The soldiers of the Invictus Games are assumed to be courageous, as they volunteered to risk their lives and health in the nations service. The truth is, they are among the most vulnerable. No one who has not served can know how much it shapes you, how the awareness of giving one hundred percent of your ability and strength, to achieve a mission at all costs, and know that you are operating at a level most will never achieve even fleetingly, changes you forever. Once that is stripped from you, you are not returned to the civilian you were, you are simply a soldier who can no longer live up to the image of ability that had become the pillar of your self identity.
We lose a lot of wounded warriors, which is why the Invictus Games came to be. The Sig-Father, our father Odin, is not just the Battle Glad, he does not simply love us for the clash of arms, and the feast for his ravens that are the fallen. Odin is the Victory Bringer, the Wise Counselor, the bringer of inspiration, poetry, and the wisdom of coping in all its wondrous, and wondrously flawed forms.
It is time to heed his counsel, to bring back Victory for our wounded, for our disabled. Time for them to not hide their scars, empty sleeves, or wheel chairs, but to wear them as proudly as any medal, for they are the spoils of the victor, the survivor, of the strong.

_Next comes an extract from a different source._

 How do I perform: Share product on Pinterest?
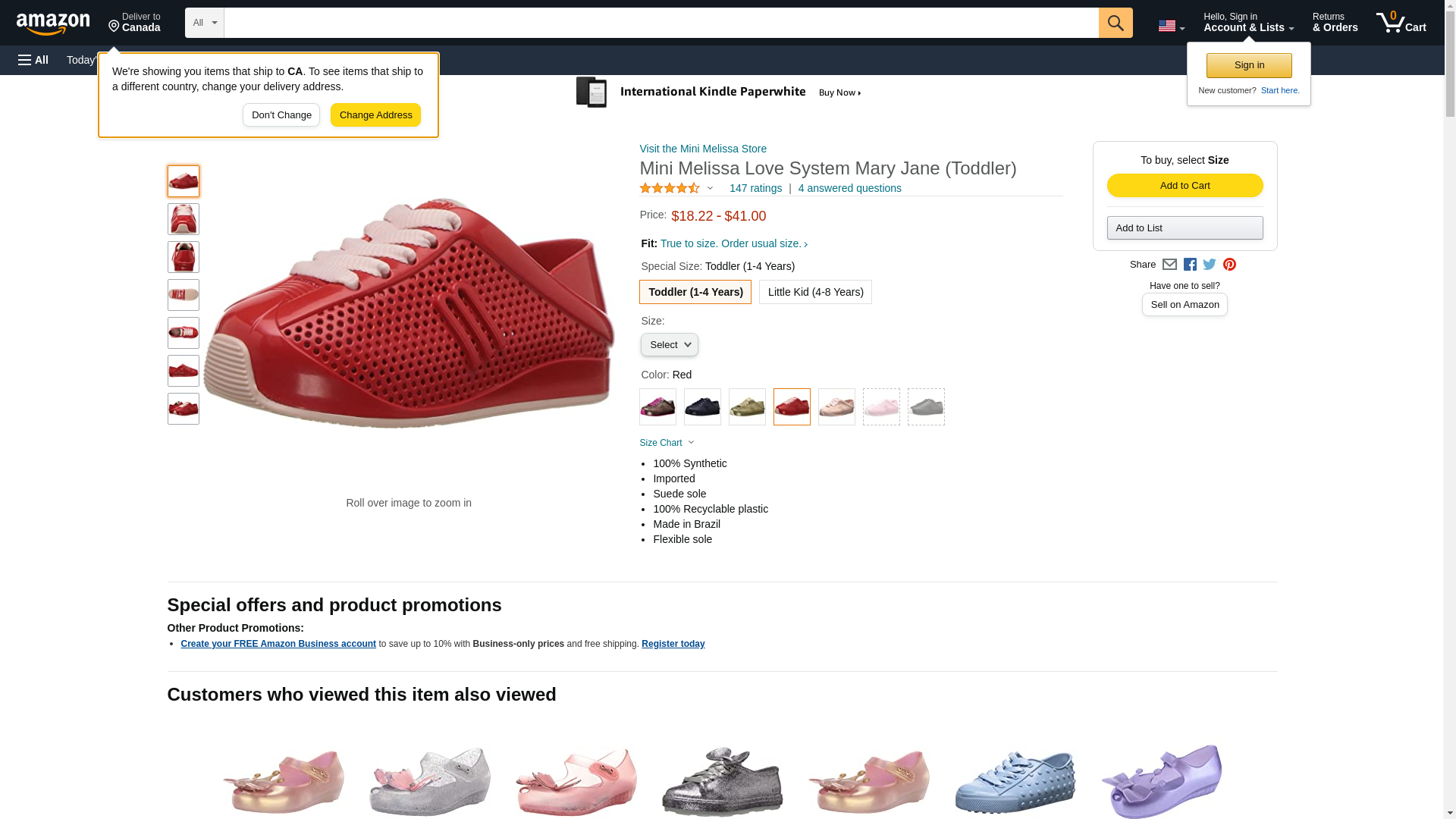click(1229, 265)
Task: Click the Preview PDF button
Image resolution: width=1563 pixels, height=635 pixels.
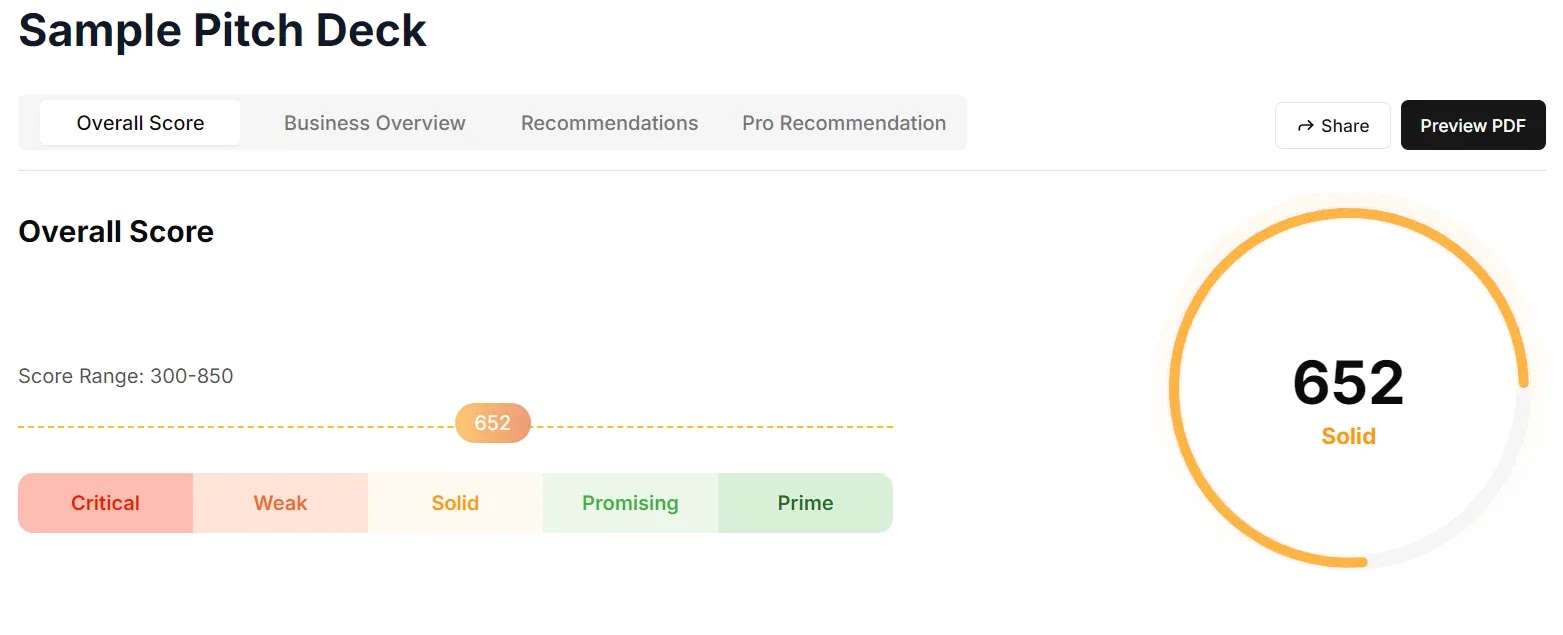Action: pyautogui.click(x=1472, y=126)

Wyrd weaves as it will, there is no judgement in it. One of my favourite words when it comes to living with the bad things that happen in life is FISH. Short for “Fuck It, Shit Happens”. The gods have never judged us by our success or failure, they have judged us by how we face our challenges, and how we meet our responsibilities. Victory in the battle is Odin’s to give, but victory in your challenge is YOURS to take. Who wins or loses may be beyond your strength to decide, but how you meet that challenge is beyond the power of any god, Queen or President, beyond any Parliament or law, it is literally only your own decision that will or can determine how you meet that challenge every single day.
Stop letting the memory of what you were steal from you the chance to find out what you can be today. Stop mistaking the wound that wyrd wove into your life as being the results of your battle; it is not your loss, but it has changed the nature of the victory that is yours to win today. Heed the Victory Father, if you are still breathing, you have not lost. Find your victory conditions, and fight for them as hard as you did when full strength and speed were yours, and you will build your worth not only to yourself, but to the world.
My daughter will never be as she was before the accident. She is not now weak, nor should you pity her. She has much less strength and flexibility than before, and will pay a price for each breath and each step that would make a strong man tremble, but she will pay it, because she is not done yet. She is not beaten, has not accepted defeat as written in her wounds. I hope I can help her find the ways to define her victory conditions so the will and drive that made her so strong and capable again become a positive, rather than a weapon to use to hurt herself. The strongest and most able among us are the harshest in punishing themselves when wyrd takes from them the ability to meet their own standards. My daughter is strong and proud as ever I was, and I hope less foolish.
Odin, Victory Father, I ask your blessing that you teach our wounded ones how to define and fight for their victories every day of their lives, that when they chance to fall, their lives will shine with worth, and their deeds will be many days in the telling. Tyr the most holy, as you understood the choice between your honour and your power could have only one answer, help those who have had much of their power stripped from them to understand that honour is still theirs to win. Thor, defender of mankind; laughing god of the common man and woman, please teach those who have been laid low by fate to rise again, to laugh again, and to strive again.
No one volunteered to be wounded, to be broken. Those who are disabled to a man were drafted into this state, and yet this does not mean that they do not possess courage! Those who rise each day to a struggle greater than the whole may know, and frequently for stakes far less rich than the whole compete for, require more courage and more strength to rise each day and do battle. To those who rise to this every day, may the Victory Father be with you always.